Ainsi, malgré une volonté de s’en distancer, se rapprocher des modèles financiers conjugaux hétérosexuels dominants peut constituer une forme de normalisation de la relation conjugale, dans le double sens de « standardisation » et de « régulation » (Broqua & De Busscher, 2003 : 26).

Des rapports de pouvoir difficiles à éviter

Malgré leur volonté de ne pas reproduire les rapports de pouvoir perçus au sein des couples hétérosexuels, les couples de même sexe se heurtent aux mêmes difficultés face aux disparités de revenus. Dans nos sociétés capitalistes où l’argent reste la ressource la plus valorisée socialement, on observe ici aussi des droits et privilèges réservés à la personne la mieux dotée financièrement (Henchoz, 2014).

« Elle avait un petit peu plus d'argent, elle avait plus de dépenses donc moi je ne pouvais rien dire par rapport à ses dépenses, même si maintenant je ne dis toujours rien, mais je ne pouvais pas en fait, à l'époque. […] J'aurais un petit peu plus de légitimité maintenant à lui dire : "Oh tu n'as peut-être pas besoin d'acheter ça", alors qu'à l'époque, jamais je ne me serais permise ça, parce que déjà moi je n'avais pas grand-chose. » Anita, 28 ans, mariée, sans enfant

Comme le relève Anita, les individus plus dotés financièrement au sein du couple ont souvent droit à davantage de dépenses et d’argent personnels, mais aussi à une meilleure visibilité, et par conséquent reconnaissance, de leur contribution. En effet, iels financent généralement les dépenses visibles comme les factures et les gros achats (meubles, véhicules) alors que les moins doté×es économiquement consacrent leur argent aux dépenses moins tangibles et mesurables, comme les frais quotidiens liés à l’alimentation et aux soins. Ces droits n’ont pas besoin d’être revendiqués, ils sont souvent accordés implicitement par les moins doté×es qui se sentent peu légitimes à utiliser un argent qu’iels n’ont pas gagné, ou encore qui estiment qu’il faut compenser leur apport monétaire inférieur par un investissement supérieur en travail domestique :

« Il faut dire que pendant cette période, je faisais tout le ménage parce que je travaillais moins d'heures. Je faisais tout le ménage, toutes les courses et tout ça. Comme ça, le week-end, on était dispo pour faire des choses ensemble. C'était aussi un moyen de compenser pour le fait que je ne payais pas vraiment ma part. » Ethan, 38 ans, marié, sans enfant

Les rapports de pouvoir au sein des couples hétérosexuels sont bien conscientisés par les personnes rencontrées, ce qu’on peut lier à leur capital culturel important. Néanmoins, ils sont plus compliqués à reconnaitre au sein des couples de même sexe car la peur de la stigmatisation reste présente.

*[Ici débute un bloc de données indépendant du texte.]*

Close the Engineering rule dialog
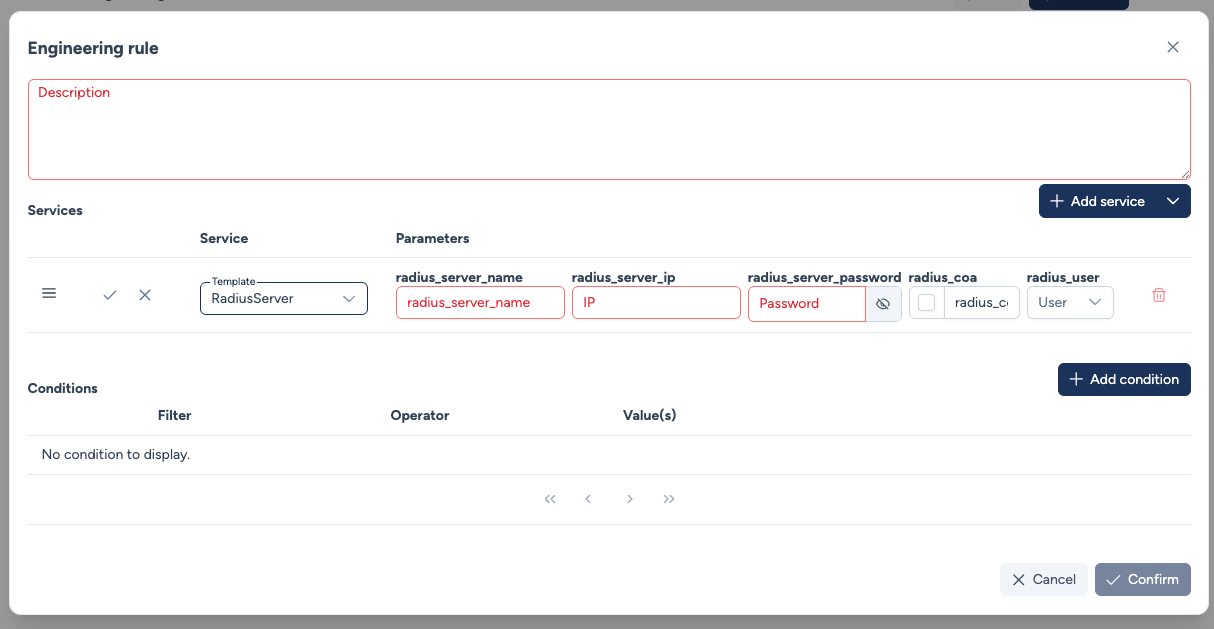(x=1173, y=47)
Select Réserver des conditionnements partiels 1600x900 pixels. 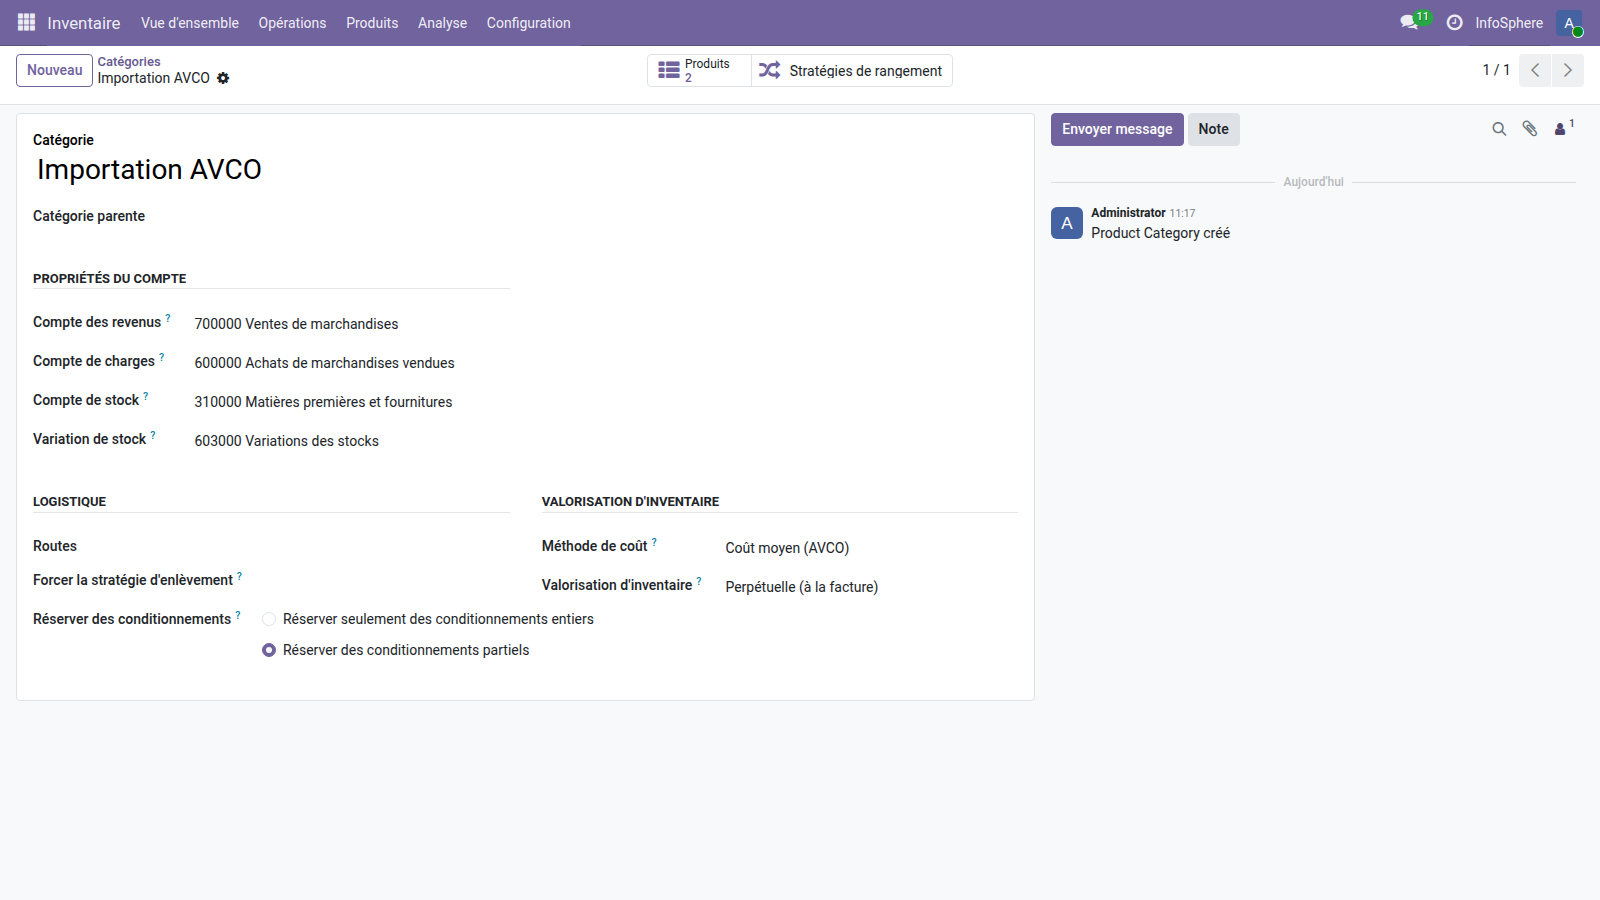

« Il faut se dire les choses parce que, des fois, on a aussi un peu peur dans le milieu gay de dire les choses qui pourraient ne pas marcher chez nous […]. Parce que sinon les gens, ils vont dire : "Ah voilà, bien sûr ! On avait raison de dire qu'ils étaient malades". Alors du coup on va masquer, on va faire semblant d'être mieux que les autres, on va masquer ce qui ne va pas. » Luc, 37 ans, célibataire, sans enfant

Couples de même sexe : le genre persiste

Les couples de même sexe sont aussi concernés par les rapports de genre. Par exemple, les couples lesbiens connaissent des revenus plus faibles et plus de précarité que les couples gays (Alonso-Villar & del Río, 2023). On observe également que les moins doté×es financièrement ont tendance à adopter les rôles plutôt assignés aux femmes dans les couples hétérosexuels, comme la gestion des dépenses courantes et les tâches domestiques.

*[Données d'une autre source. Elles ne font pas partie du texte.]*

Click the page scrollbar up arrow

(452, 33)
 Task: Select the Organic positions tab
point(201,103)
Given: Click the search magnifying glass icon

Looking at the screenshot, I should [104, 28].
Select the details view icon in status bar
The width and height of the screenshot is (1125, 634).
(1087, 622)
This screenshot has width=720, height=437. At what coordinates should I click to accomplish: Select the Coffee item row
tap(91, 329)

Par ailleurs, il semble que les couples gays valorisent en priorité l’indépendance financière. Cela se traduit par un accent important mis sur la capacité des deux partenaires à être autonomes financièrement, ce qui peut être interprété comme le fruit d’une socialisation financière masculine marquée par la figure du pourvoyeur masculin de revenus. Chez les couples de femmes, le souci d’équité et de solidarité semble dominer tous les aspects de la vie quotidienne. Cela se concrétise par la mise en place de dispositifs financiers visant à éviter au maximum l’inconfort de la moins aisée financièrement, par exemple en cherchant à favoriser un accès et un contrôle identiques sur l’argent entrant dans le ménage ou en partageant le pouvoir de décision (Burns et al., 2008).

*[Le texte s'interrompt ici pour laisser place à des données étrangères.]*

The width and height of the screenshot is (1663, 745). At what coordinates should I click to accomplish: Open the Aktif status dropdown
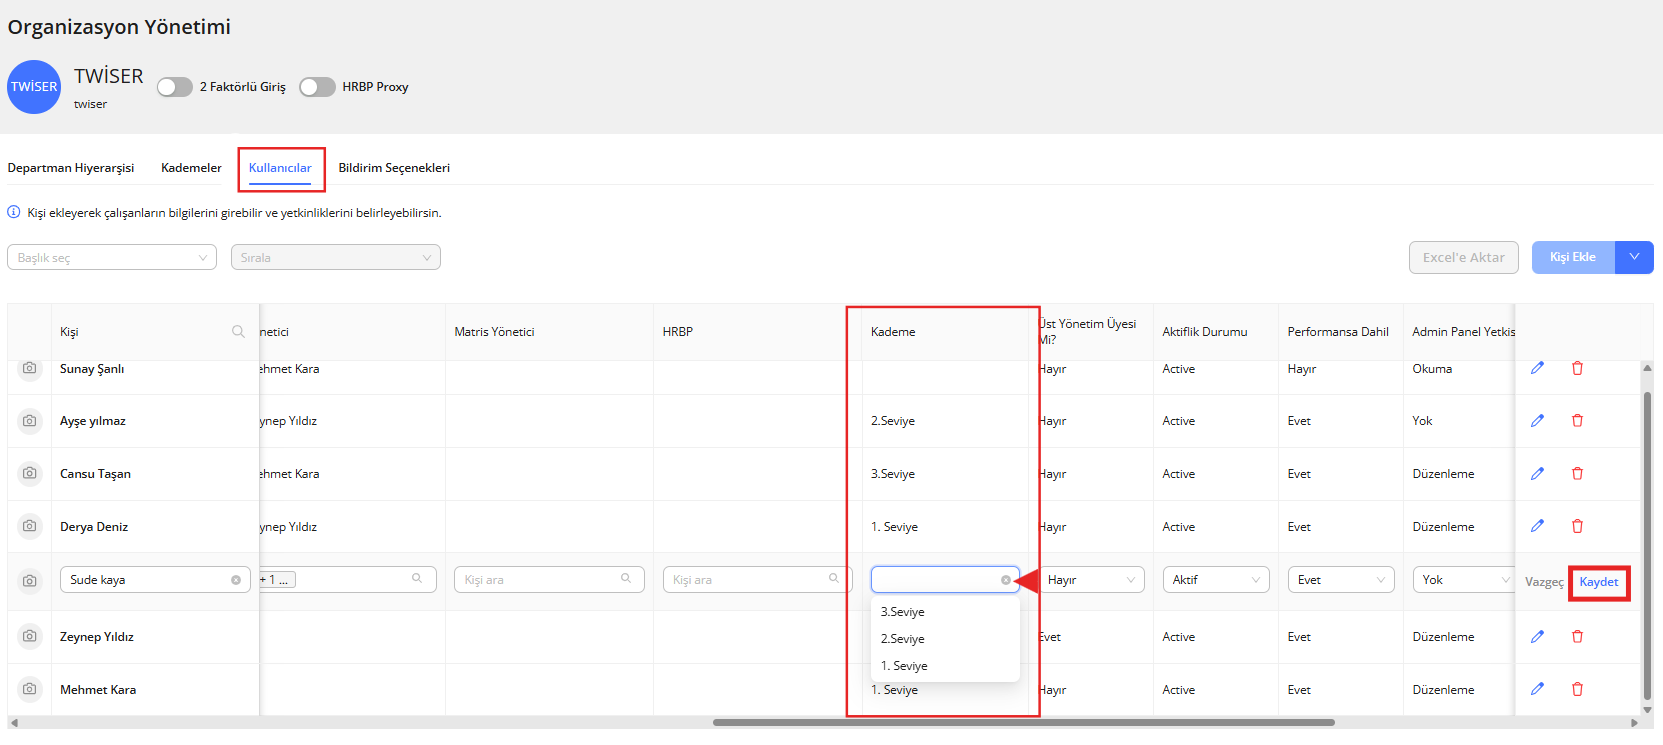point(1215,580)
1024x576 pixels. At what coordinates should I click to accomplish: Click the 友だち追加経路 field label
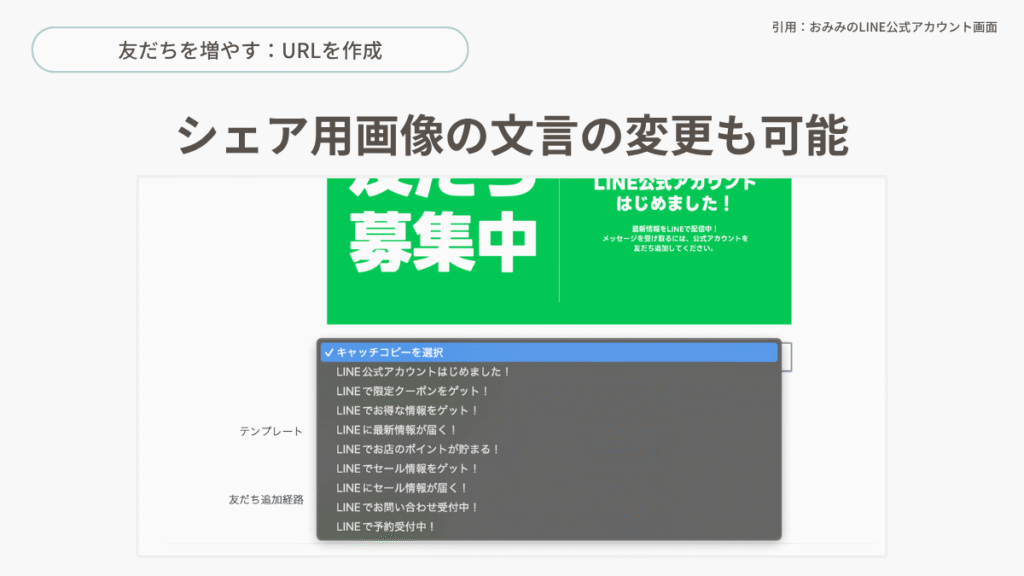[266, 499]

Une invisibilité aux conséquences multiples

L’organisation financière des couples de même sexe s’inscrit dans un agencement en constante recherche d’équilibre entre volonté d’exemplarité en termes d’égalité, d’indépendance financière et de solidarité, et minimisation du risque de stigmatisation. Cela conduit à une absence de visibilité des organisations et enjeux financiers spécifiques aux couples de même sexe qui n’ont été qu’effleurés ici.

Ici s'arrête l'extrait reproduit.